My favourite Shakespeare play reimagined by one of my favourite TV show creators? You could hardly hold me down when I heard that Joss Whedon would be making Much Ado About Nothing and just as I had anticipated this year’s rendition of this Elizabethan classic was a real gem.
Whether or not this was originally intended as an attempt to bring Shakespeare to the masses, as a fan it’s easy to spot another even from the distance between the theatre seats and behind the directorial camera. If there wasn’t a genuine passion and interest behind Whedon’s decision to make this movie I would be most surprised, though he choice to throw some of his most favoured actors at the piece only serves as further ammunition in my opinion.

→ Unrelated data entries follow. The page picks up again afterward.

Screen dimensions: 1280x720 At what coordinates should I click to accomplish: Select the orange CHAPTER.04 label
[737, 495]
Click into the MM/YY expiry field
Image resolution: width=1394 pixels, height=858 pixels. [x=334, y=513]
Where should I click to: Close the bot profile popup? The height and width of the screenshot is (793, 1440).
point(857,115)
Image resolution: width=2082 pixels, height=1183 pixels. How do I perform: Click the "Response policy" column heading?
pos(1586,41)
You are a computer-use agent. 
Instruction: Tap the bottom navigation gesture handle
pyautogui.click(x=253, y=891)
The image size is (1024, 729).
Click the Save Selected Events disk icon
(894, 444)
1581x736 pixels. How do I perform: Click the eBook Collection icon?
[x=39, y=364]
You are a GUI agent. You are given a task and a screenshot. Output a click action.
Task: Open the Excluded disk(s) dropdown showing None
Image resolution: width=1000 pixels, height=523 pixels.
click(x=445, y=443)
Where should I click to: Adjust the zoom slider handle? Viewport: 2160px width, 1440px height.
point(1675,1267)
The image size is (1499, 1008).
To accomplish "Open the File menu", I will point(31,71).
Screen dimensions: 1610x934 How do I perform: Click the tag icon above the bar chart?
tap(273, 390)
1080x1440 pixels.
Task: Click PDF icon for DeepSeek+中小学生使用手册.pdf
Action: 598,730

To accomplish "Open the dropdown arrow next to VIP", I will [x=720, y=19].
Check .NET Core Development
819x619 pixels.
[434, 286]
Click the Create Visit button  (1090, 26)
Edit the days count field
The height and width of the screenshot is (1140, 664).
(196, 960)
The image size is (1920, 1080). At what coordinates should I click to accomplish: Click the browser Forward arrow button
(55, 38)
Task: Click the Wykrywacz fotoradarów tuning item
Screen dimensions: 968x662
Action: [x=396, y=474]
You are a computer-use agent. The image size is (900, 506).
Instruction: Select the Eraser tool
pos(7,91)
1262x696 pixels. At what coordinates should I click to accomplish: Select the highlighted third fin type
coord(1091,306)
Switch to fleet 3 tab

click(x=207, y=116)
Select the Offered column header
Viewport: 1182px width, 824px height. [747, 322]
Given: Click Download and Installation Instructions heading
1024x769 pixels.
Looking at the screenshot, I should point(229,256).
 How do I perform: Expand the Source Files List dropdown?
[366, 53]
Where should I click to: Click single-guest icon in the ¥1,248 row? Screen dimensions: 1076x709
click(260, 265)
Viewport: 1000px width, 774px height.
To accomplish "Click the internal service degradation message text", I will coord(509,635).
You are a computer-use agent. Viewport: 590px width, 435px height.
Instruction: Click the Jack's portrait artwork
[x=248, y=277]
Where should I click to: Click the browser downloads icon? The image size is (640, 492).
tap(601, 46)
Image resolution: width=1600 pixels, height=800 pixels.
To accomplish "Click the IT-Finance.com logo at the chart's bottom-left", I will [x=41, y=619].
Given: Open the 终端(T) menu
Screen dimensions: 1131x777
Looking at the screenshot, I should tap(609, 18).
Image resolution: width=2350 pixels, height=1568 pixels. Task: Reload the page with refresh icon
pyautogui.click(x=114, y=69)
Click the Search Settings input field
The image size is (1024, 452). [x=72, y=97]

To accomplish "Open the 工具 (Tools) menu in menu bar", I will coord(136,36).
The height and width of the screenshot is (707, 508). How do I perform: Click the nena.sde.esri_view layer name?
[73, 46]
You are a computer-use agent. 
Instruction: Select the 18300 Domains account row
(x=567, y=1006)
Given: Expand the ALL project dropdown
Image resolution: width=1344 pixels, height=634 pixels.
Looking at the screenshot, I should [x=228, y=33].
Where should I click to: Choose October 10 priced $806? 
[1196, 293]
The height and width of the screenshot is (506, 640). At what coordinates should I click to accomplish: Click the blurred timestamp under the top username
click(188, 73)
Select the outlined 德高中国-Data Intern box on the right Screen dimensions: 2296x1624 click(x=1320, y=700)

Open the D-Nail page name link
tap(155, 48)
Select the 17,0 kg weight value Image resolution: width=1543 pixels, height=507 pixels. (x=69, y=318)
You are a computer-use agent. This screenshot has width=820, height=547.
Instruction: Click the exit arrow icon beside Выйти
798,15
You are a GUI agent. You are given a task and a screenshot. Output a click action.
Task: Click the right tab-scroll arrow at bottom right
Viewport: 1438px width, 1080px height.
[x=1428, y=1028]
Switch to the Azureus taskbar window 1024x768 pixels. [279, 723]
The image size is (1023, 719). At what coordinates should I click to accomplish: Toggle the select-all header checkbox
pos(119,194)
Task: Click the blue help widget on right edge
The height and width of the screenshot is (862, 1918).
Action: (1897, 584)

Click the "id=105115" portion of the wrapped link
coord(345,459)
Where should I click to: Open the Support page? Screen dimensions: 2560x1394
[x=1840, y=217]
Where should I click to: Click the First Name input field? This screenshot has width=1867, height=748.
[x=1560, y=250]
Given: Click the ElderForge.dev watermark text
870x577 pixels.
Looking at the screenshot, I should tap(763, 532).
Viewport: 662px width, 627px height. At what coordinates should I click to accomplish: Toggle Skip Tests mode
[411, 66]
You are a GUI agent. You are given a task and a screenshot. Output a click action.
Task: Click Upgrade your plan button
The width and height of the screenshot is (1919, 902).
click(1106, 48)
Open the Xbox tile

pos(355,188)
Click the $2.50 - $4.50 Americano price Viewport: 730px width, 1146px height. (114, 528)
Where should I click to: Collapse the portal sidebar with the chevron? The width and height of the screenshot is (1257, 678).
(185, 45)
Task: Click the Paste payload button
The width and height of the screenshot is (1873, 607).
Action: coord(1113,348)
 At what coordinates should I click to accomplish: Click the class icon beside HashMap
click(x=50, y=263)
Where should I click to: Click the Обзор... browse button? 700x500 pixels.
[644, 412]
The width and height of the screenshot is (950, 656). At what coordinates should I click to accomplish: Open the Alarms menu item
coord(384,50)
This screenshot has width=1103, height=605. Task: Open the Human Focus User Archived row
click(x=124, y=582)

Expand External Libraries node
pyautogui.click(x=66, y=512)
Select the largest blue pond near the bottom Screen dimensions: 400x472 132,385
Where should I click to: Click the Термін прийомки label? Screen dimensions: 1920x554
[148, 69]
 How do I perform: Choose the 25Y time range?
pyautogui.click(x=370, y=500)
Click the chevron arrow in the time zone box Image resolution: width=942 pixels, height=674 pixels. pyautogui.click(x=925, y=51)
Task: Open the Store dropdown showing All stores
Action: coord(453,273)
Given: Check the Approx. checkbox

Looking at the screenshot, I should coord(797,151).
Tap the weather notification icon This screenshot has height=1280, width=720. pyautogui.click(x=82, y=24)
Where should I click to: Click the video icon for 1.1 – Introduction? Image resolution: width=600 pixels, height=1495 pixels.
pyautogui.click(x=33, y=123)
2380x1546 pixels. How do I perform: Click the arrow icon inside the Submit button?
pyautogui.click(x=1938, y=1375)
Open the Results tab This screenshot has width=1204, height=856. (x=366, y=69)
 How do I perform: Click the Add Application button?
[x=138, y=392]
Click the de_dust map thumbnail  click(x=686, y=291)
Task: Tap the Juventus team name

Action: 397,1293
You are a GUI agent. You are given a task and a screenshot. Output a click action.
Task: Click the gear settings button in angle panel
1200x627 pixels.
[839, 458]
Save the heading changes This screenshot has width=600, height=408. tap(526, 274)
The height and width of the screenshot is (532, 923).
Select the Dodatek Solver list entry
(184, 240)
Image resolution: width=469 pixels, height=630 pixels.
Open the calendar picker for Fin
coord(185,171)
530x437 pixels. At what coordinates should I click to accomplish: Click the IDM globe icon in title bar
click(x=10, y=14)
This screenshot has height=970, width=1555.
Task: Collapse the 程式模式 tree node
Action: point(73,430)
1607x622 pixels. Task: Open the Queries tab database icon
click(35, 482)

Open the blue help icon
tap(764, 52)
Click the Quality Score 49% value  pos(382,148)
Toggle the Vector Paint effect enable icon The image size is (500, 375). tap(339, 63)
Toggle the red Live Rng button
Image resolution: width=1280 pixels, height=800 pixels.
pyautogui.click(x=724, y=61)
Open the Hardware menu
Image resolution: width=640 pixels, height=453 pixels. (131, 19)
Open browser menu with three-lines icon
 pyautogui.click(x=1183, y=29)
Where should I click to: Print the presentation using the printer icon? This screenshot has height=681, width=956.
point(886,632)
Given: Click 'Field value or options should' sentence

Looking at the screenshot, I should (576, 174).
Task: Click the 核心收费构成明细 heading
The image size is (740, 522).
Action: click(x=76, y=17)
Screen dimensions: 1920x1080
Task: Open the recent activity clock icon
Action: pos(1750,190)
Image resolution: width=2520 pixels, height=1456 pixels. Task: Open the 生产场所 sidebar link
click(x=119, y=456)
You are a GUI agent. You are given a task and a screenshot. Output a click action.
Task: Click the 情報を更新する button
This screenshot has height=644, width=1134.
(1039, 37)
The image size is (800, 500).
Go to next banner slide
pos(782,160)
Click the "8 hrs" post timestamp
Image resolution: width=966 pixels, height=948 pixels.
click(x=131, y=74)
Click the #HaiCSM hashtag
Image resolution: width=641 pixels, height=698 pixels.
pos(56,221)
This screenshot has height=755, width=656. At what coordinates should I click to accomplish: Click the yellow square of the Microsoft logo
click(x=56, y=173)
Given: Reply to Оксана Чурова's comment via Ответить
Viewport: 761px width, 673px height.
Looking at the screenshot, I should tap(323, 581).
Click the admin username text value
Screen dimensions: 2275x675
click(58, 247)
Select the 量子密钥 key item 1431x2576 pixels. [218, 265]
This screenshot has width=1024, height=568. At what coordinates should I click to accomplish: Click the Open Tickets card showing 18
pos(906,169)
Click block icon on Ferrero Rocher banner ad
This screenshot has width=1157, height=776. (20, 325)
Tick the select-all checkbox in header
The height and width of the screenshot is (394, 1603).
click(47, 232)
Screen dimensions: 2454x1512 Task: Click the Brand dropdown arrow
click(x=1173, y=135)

Starring Buffy and Angel star Alexis Denisof (the wonderful Wesley now playing the brilliant Benedick) and his Angel co-star Amy Acker as Beatrice, as well as Nathan Fillion who was in Firefly, Reed Diamond from Dollhouse, Clark Gregg from the Avengers Assemble and Fran Kranz from Cabin in the Woods it’s clear that Whedon called up a bunch of his friends to put together this piece; and the level of enjoyment that one would experience in such a set up comes streaming through the film. The fun is infectious and, as one of Shakespeare’s comedies, the script coupled with Whedon’s contemporary twist help to make this a genuinely enjoyable film for both those off and on screen.
Though there might not be anything utterly mind blowing about the piece fans of both Shakespeare and Whedon – which I am quickly learning I am not the only one – are bound to thoroughly enjoy the piece; whilst those who fall on either side of that identification will find aspects of both the well loved and familiar and the new and imaginative on offer here. For those who are neither Shakespeare nor Whedon fans? Surely no such people exist?